ABOUT THIS TASK
For every line in the records below that contains the word "with", add one to a count, and report only that count.

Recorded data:
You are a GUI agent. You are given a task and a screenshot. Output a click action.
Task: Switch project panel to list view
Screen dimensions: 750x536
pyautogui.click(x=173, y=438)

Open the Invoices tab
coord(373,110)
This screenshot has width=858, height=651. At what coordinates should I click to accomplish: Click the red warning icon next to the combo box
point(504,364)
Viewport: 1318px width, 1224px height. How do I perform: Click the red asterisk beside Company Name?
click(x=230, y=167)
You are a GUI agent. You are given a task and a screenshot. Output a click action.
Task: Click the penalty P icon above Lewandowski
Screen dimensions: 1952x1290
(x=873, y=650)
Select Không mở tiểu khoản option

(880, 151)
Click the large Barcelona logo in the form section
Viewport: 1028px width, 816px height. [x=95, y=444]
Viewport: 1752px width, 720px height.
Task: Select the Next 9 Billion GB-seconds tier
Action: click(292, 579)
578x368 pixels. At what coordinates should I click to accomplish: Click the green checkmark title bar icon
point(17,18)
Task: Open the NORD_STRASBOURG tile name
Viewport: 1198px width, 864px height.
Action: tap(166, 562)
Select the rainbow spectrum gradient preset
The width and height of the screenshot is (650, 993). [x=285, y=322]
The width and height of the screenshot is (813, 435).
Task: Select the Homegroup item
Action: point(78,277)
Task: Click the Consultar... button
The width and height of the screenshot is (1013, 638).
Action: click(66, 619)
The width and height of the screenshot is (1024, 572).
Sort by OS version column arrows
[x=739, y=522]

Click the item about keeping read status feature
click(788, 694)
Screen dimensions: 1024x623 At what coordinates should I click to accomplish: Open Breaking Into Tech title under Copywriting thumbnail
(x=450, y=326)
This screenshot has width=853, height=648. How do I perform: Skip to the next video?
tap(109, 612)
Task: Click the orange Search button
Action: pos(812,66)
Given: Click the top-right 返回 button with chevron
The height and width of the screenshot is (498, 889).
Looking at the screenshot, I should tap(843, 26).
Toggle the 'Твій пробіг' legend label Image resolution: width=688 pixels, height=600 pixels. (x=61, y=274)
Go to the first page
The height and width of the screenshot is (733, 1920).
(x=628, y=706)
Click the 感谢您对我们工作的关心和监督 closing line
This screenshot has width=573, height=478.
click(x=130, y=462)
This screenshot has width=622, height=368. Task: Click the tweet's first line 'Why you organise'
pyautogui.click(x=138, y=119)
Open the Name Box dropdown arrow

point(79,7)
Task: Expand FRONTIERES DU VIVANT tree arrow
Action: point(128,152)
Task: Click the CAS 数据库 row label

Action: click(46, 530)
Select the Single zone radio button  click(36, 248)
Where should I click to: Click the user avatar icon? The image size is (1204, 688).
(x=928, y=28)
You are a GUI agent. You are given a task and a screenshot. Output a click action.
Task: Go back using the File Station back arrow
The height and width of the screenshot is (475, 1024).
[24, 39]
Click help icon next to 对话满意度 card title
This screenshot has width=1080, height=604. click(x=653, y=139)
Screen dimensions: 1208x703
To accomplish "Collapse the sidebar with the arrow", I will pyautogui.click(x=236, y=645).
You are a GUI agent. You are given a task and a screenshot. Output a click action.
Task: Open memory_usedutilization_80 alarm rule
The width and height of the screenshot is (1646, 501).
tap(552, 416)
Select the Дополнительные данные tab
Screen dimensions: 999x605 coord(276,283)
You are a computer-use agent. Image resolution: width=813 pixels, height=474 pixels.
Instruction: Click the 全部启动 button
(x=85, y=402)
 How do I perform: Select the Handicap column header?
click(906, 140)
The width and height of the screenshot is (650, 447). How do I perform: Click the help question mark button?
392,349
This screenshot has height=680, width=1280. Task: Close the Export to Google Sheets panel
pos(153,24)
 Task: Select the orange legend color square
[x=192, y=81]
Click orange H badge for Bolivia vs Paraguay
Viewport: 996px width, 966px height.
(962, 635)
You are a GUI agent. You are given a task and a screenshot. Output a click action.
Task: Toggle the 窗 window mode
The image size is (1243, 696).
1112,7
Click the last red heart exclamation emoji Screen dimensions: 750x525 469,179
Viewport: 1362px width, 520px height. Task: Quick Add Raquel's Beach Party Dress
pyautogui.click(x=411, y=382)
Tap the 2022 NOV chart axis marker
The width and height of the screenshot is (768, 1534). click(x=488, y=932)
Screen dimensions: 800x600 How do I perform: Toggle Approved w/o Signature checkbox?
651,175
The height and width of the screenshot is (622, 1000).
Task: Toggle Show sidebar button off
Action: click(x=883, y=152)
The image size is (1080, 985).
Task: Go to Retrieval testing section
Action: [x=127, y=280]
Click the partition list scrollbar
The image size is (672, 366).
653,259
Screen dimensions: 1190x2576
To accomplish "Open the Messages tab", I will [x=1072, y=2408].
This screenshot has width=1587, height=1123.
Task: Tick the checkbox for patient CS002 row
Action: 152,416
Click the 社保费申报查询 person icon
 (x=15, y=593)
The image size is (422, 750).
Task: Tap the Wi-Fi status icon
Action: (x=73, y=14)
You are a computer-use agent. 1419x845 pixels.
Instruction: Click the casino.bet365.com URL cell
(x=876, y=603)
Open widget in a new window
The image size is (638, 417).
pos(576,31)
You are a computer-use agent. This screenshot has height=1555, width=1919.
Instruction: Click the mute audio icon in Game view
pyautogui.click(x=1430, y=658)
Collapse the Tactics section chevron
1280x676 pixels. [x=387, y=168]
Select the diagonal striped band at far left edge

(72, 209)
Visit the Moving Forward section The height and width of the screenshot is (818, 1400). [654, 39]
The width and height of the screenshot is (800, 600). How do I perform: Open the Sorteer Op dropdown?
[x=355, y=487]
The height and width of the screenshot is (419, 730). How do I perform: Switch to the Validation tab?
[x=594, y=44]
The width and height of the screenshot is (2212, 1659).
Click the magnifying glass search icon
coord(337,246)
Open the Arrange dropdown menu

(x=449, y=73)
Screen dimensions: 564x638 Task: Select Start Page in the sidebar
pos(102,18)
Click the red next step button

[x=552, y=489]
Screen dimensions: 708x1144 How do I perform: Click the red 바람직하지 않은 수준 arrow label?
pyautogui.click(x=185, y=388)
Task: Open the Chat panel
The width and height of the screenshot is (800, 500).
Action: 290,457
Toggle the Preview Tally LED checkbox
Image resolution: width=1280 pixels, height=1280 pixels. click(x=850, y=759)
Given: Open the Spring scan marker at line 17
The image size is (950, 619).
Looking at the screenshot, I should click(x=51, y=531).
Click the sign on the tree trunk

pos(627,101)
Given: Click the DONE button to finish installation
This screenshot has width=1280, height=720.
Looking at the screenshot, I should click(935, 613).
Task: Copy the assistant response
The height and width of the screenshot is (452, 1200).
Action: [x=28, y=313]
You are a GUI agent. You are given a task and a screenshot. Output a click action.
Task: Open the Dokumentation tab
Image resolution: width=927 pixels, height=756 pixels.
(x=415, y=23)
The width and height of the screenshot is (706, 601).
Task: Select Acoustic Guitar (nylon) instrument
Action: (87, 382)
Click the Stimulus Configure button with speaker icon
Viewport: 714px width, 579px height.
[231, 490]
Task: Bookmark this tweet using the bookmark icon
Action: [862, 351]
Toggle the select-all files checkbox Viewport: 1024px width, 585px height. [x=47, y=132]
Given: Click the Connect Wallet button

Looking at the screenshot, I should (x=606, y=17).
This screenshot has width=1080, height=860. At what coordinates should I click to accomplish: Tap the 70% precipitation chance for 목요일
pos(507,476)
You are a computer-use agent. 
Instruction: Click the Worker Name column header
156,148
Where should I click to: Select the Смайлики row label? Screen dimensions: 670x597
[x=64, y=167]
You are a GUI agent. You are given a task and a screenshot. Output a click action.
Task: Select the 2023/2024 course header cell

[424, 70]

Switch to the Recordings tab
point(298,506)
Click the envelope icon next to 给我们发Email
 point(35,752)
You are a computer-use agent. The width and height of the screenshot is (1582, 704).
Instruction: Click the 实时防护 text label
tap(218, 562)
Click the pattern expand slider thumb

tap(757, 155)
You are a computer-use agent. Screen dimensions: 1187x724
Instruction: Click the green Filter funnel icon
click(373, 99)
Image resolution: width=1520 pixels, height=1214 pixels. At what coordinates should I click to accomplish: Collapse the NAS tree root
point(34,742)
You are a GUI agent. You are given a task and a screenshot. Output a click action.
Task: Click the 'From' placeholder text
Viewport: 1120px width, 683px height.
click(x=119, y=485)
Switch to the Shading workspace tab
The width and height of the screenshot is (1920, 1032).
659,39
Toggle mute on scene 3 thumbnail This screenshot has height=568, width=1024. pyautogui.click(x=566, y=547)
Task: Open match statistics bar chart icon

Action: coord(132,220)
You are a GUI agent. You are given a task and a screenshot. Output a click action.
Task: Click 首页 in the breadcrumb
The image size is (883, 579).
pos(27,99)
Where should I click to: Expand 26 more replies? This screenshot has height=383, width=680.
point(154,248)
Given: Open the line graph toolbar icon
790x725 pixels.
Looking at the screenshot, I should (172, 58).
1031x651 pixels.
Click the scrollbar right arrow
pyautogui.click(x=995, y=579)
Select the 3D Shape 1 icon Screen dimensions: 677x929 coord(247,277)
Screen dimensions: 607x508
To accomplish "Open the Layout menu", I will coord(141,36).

RESPONSE FOR THIS EXERCISE
3